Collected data
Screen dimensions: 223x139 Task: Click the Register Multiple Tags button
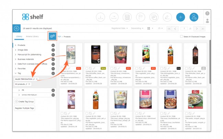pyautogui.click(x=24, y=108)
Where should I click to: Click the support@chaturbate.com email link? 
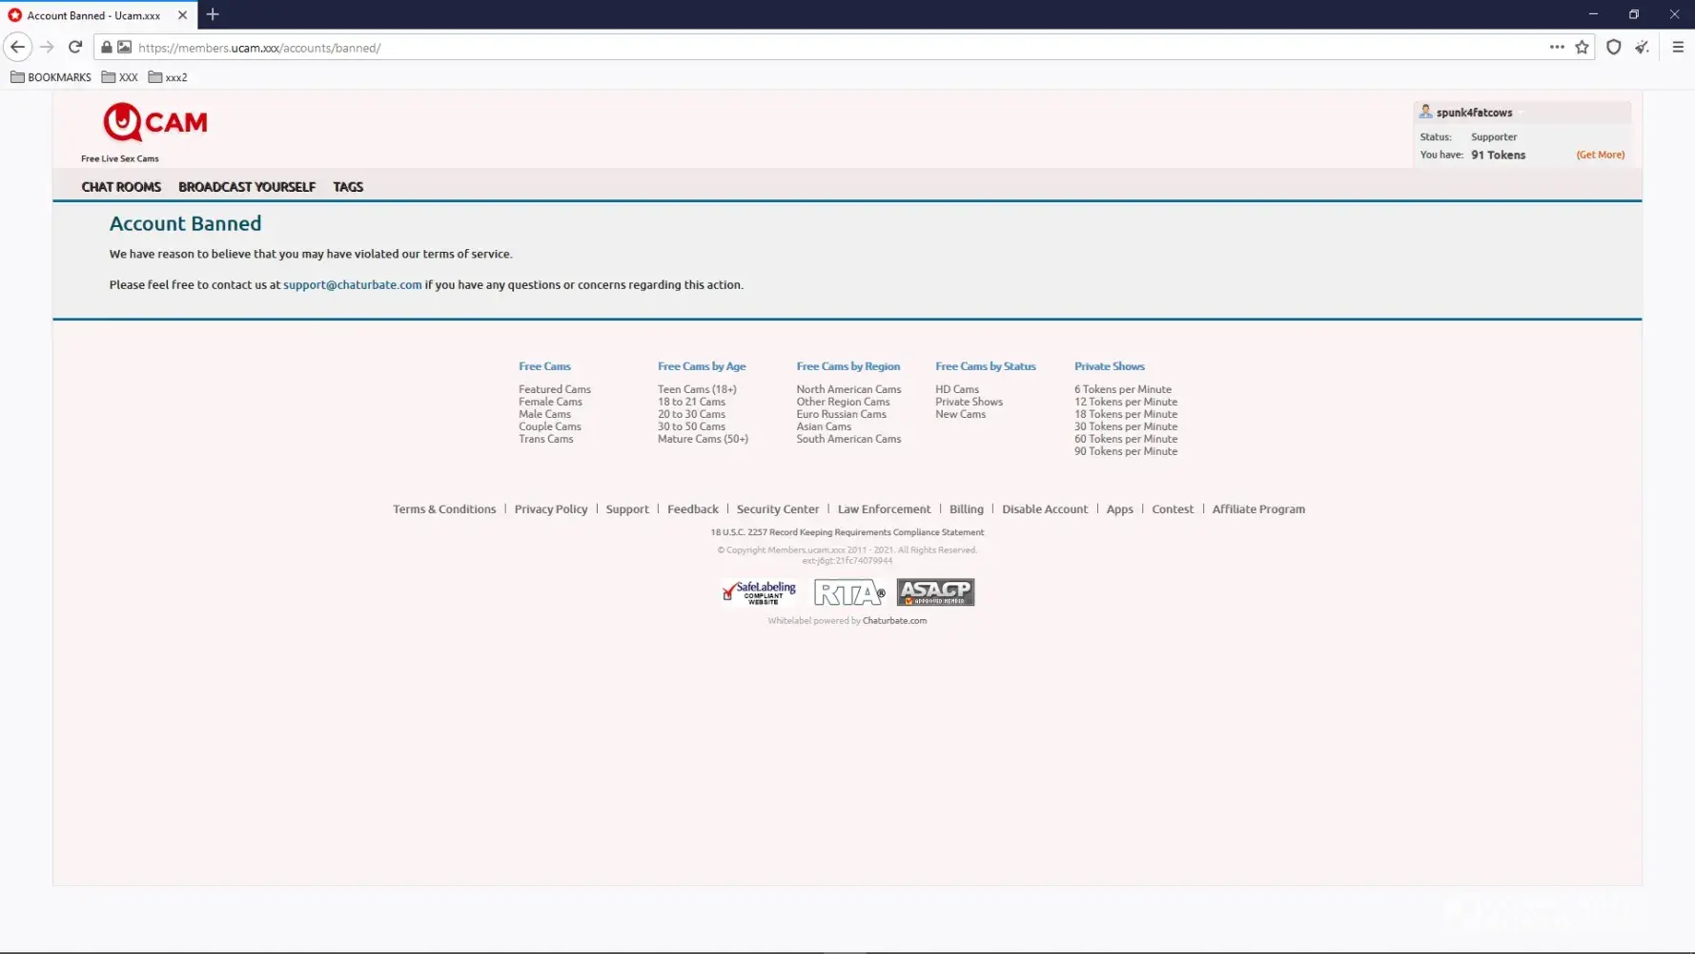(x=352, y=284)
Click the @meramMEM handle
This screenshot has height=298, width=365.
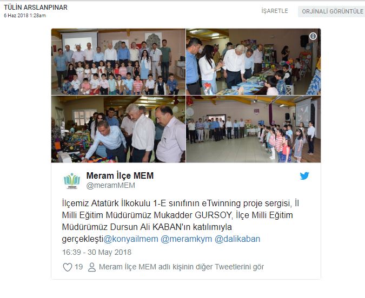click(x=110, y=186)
==
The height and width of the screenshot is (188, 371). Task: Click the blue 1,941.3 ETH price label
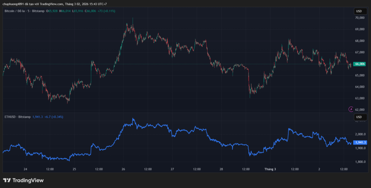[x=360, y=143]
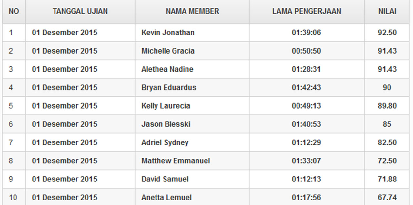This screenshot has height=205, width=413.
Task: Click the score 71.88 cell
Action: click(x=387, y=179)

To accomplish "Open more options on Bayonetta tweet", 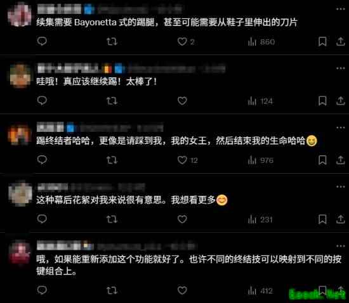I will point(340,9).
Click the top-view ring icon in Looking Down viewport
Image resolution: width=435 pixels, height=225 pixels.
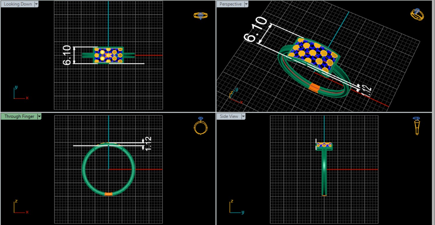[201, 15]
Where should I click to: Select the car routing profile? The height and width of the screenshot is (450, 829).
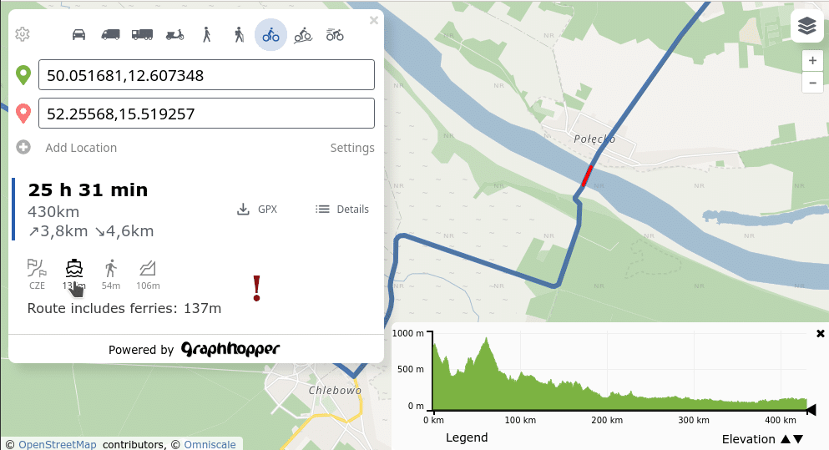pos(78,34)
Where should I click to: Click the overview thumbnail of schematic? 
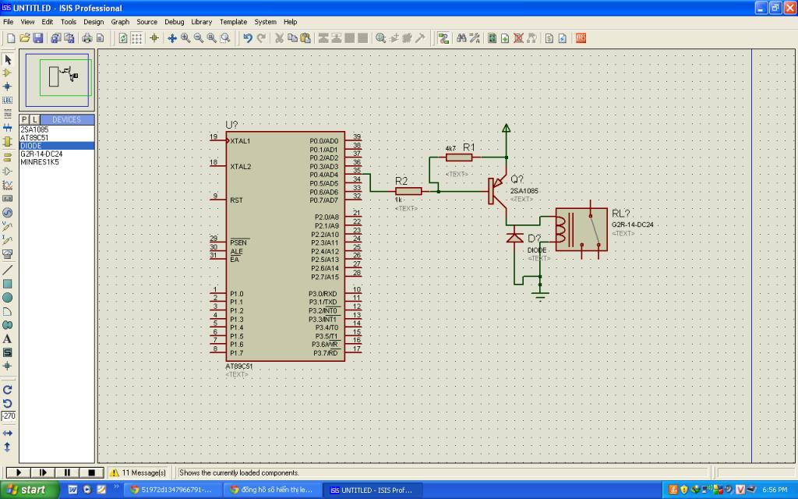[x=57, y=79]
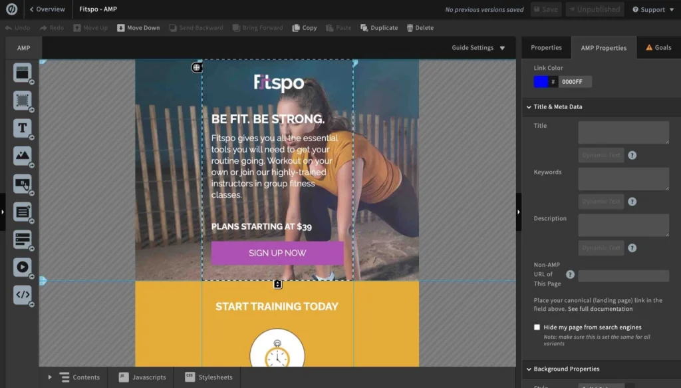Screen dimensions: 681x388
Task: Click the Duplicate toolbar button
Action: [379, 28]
--
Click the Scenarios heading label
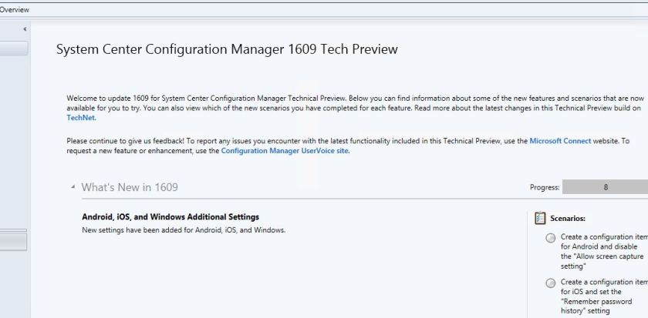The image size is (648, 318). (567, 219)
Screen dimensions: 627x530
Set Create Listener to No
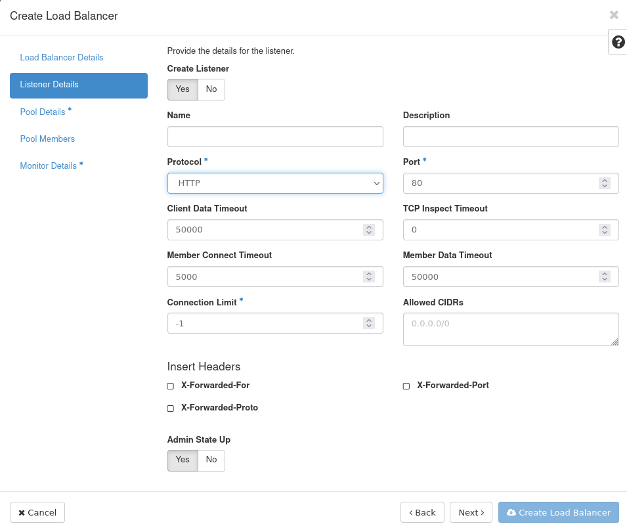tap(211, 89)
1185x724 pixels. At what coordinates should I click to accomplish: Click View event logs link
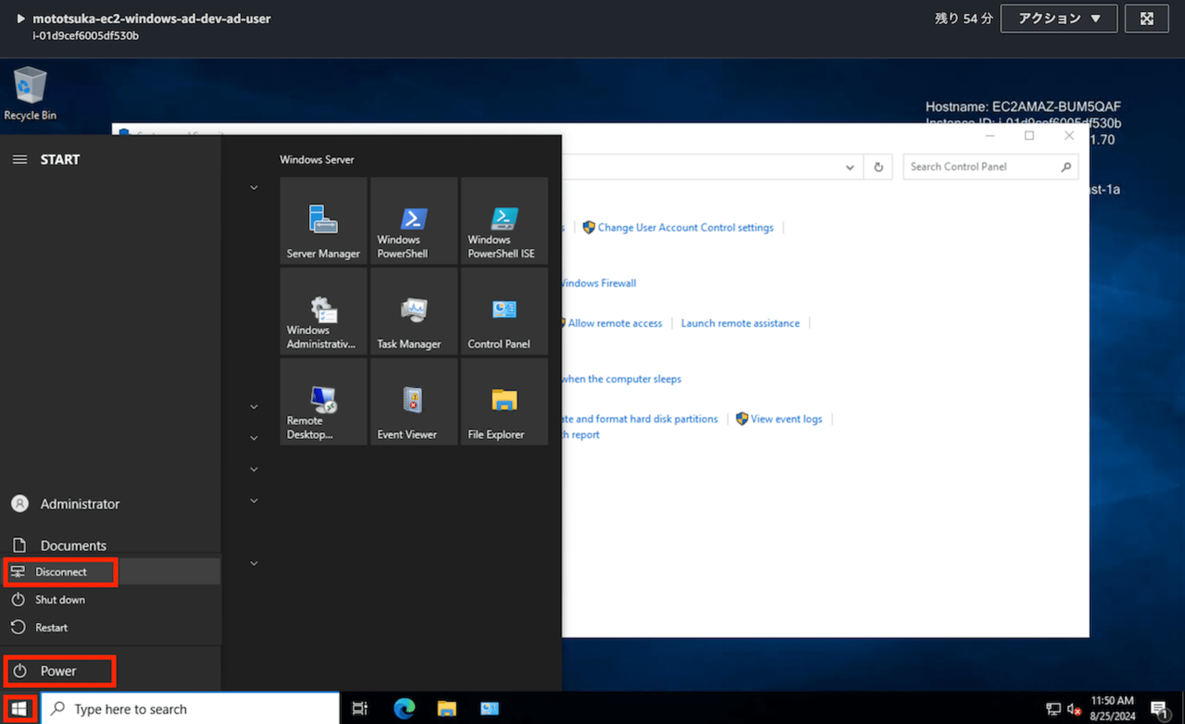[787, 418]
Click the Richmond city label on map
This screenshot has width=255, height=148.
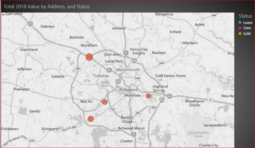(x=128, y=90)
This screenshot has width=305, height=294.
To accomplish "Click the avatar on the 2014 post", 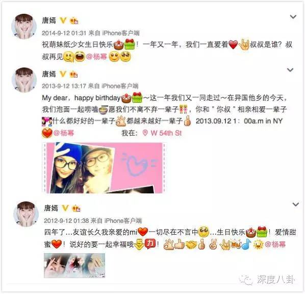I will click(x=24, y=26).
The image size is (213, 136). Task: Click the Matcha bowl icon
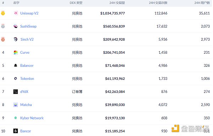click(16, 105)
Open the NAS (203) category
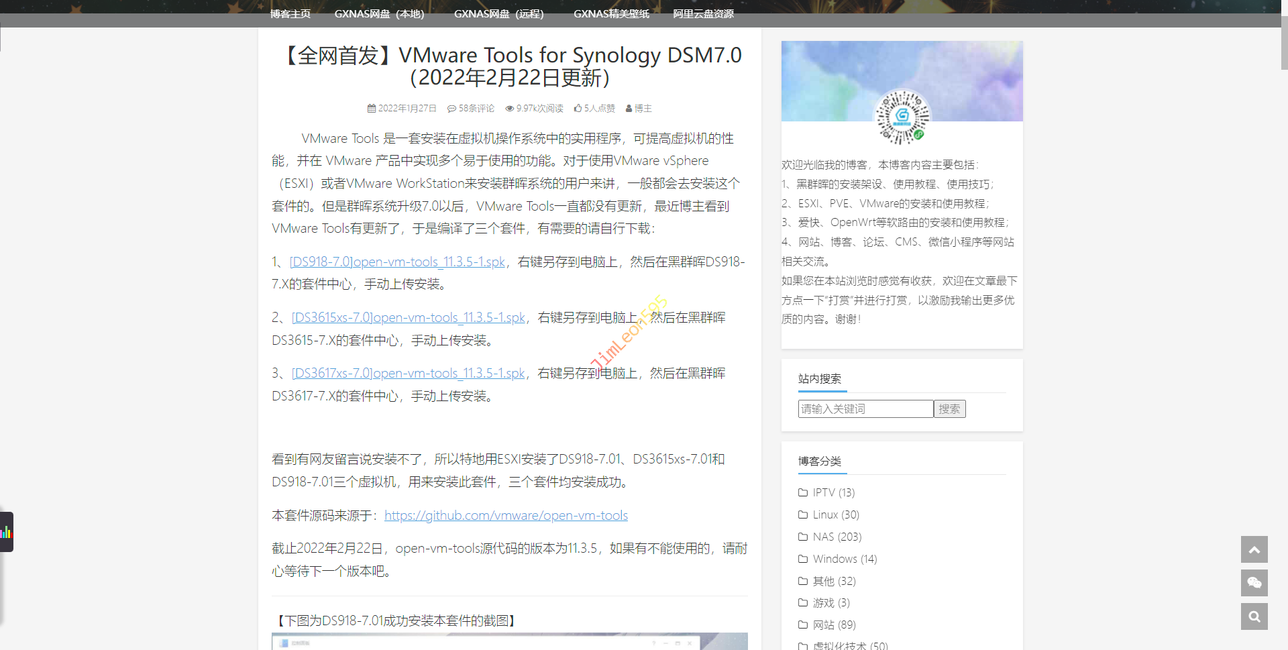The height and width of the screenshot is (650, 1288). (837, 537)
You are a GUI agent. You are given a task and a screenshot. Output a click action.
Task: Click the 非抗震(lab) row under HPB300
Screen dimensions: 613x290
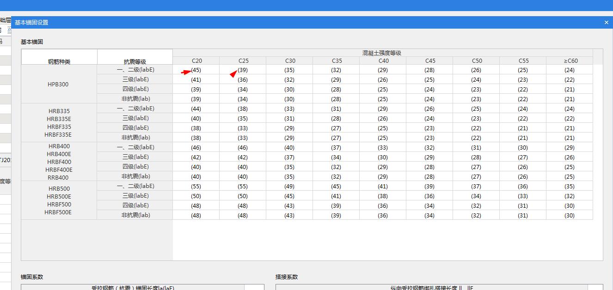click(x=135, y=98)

» **Work order**
Starting with the line above that holds "Screen dimensions: 223x139", restate each line word for word up to and including the line that holds "Click the @meramMEM handle". Drop the pictures.

» **Written response**
Screen dimensions: 223x139 Task: Click the Register Multiple Tags button
pyautogui.click(x=24, y=108)
Where should I click to: Click the support@chaturbate.com email link? 
(x=352, y=284)
Click the @meramMEM handle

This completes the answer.